Но вернемся к вопросу о том, каким образом литературная учеба связана с проектом «Джамбул». Их кардинальное родство и различие как раз и видятся в переходе от эстетики к этике. Если новые пролетарские писатели и читатели, какими бы профанами они ни были, нуждались в «инструкциях» и примитивной теоретико-эстетической программе, то Джамбул требовал лишь особого рода восприятия и поведения, очень простого и понятного – восхищения.

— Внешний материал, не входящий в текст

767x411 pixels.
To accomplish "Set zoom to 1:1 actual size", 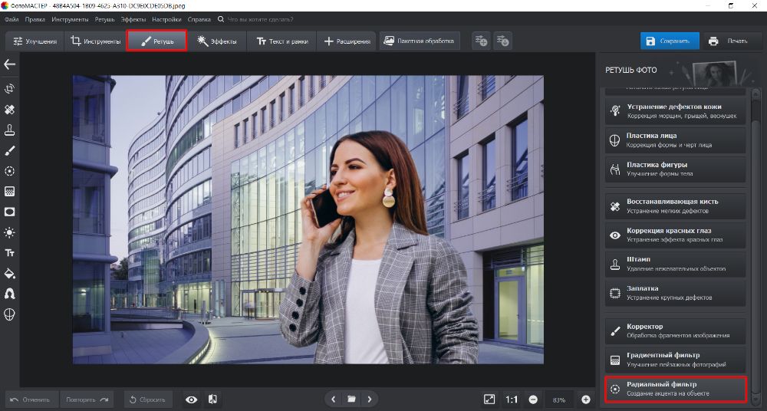I will point(512,399).
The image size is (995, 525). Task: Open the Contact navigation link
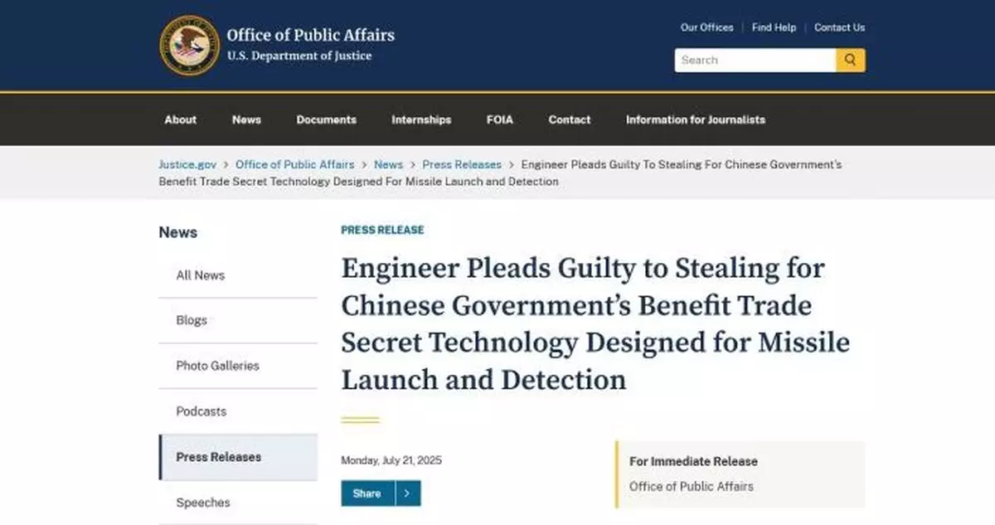tap(569, 119)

«Джамбул» выполнил все требования к соцреалистическому автору. Будучи голосом народа, он знал и говорил правду. По крайней мере, так это воспринималось. Главным предметом, да и адресатом для него стала самая что ни на есть типичная фигура эпохи социализма (своеобразная «форма форм» соцреализма): ее вождь. «Джамбул» не знал сомнений и поэтических амбивалентностей. В своих «славословиях» он был сама ясность и простота, граничащая с полным безмолвием и чистой аффектацией. Реальный Джамбул, возможно, и был талантливым певцом и музыкантом, но никак не русским литератором. «Джамбул» – крайнее проявление эстетического канона, высшая стадия соцреализма, но, как всякая крайность, он не мог долго быть искусством или «пребывать» в искусстве. Его принимали за Поэта, пока жил его единственный настоящий слушатель, наделенный неоспоримым горизонтом эстетических ожиданий. Стоило явиться новой аудитории, и она в рамках того же соцреализма потребовала вернуться к сложности.
Юрий Мурашов
Восток. Радио. Джамбул
Введение. Медиальные средства «вторичной устности»

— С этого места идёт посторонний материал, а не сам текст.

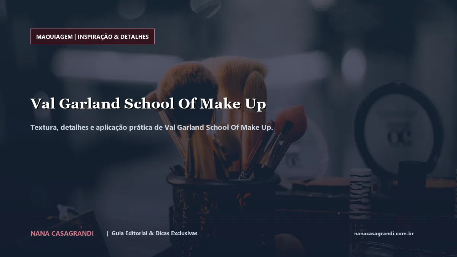The height and width of the screenshot is (257, 457).
Task: Select the subtitle starting with Textura, detalhes
Action: pyautogui.click(x=152, y=127)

и возрождение устного творчества в европейской культуре начала XX века
Начиная с эпохи романтизма во многих европейских культурах наблюдается повышенный интерес к устным формам творчества, часто сопровождаемый растущим сомнением в социальной эффективности письменного и типографского слова. Возникшая тенденция к повышению роли устности в сравнении с влиянием древнеевропейской письменной традиции имела место в связи с возникновением мифопоэтических и утопических моделей общества, а также с ангажированием национально-политической идеи обновления. С появлением и быстрым распространением в начале XX века новых электроакустических средств – телефона, микрофона и громкоговорителя, звукового кино и особенно радио – меняется роль устной коммуникации. Медиальные эффекты так называемой «вторичной устности» приобретают важное культурное значение и отчасти изменяют основы политического самосознания обществ, а также экономические и правовые структуры, функционирование научных парадигм, литературу и искусство[241].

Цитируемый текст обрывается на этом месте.